*The task*: Below are entries; work out how many of their lines include the string "Given", and reply with the number only.

*The data*:
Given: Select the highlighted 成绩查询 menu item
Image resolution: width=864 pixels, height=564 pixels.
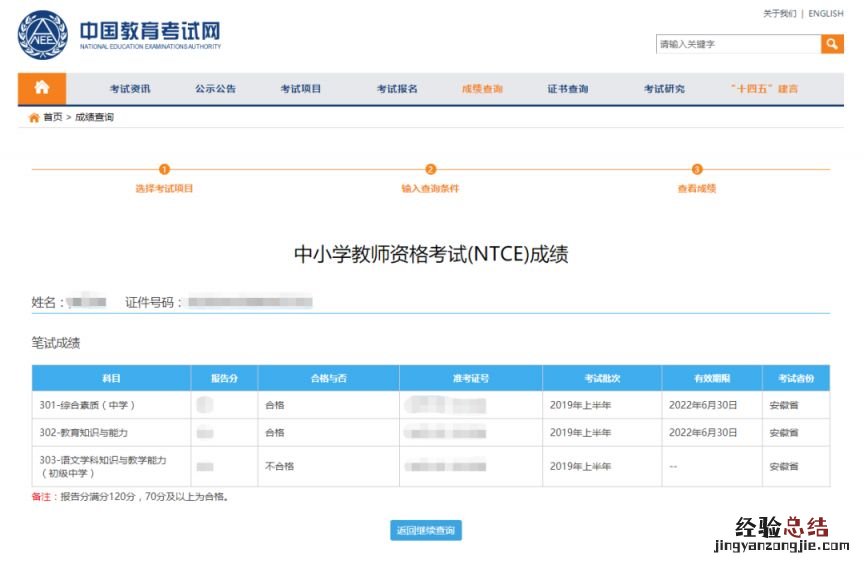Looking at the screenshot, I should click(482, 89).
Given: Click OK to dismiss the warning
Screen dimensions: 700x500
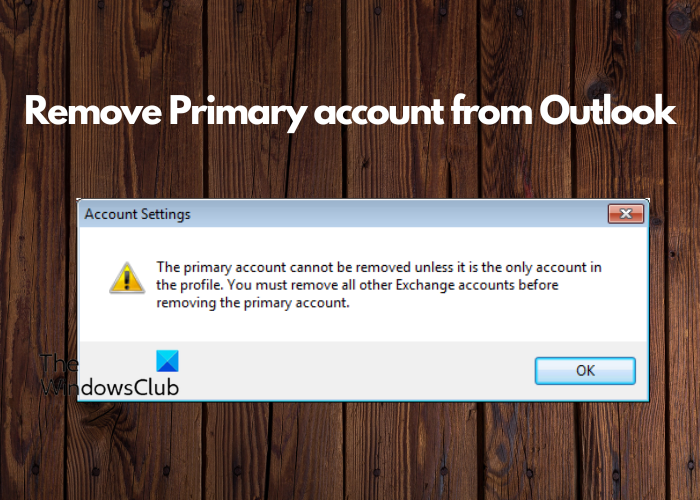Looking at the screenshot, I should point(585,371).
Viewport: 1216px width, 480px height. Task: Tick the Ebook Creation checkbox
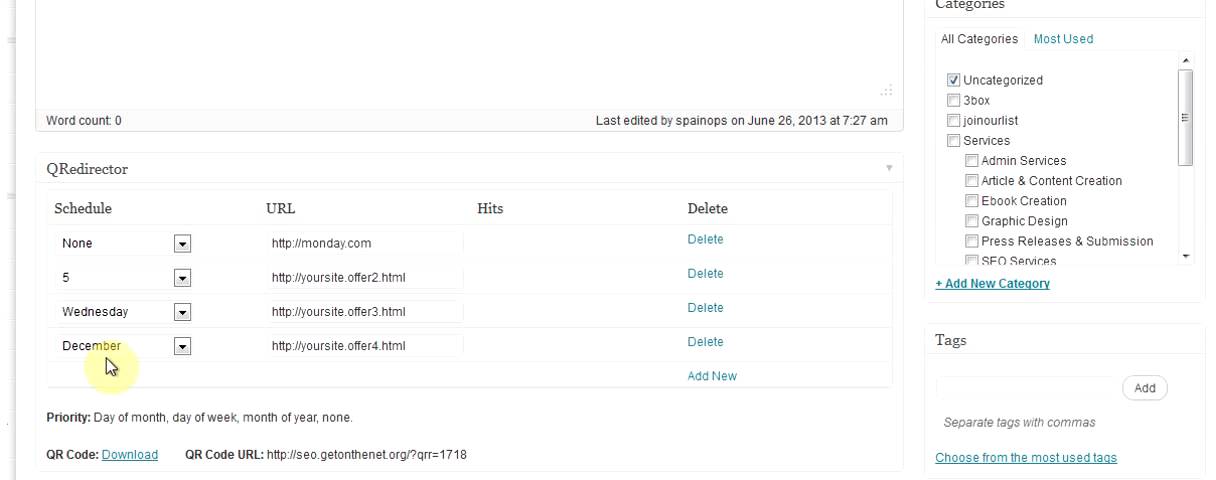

*Output*: 2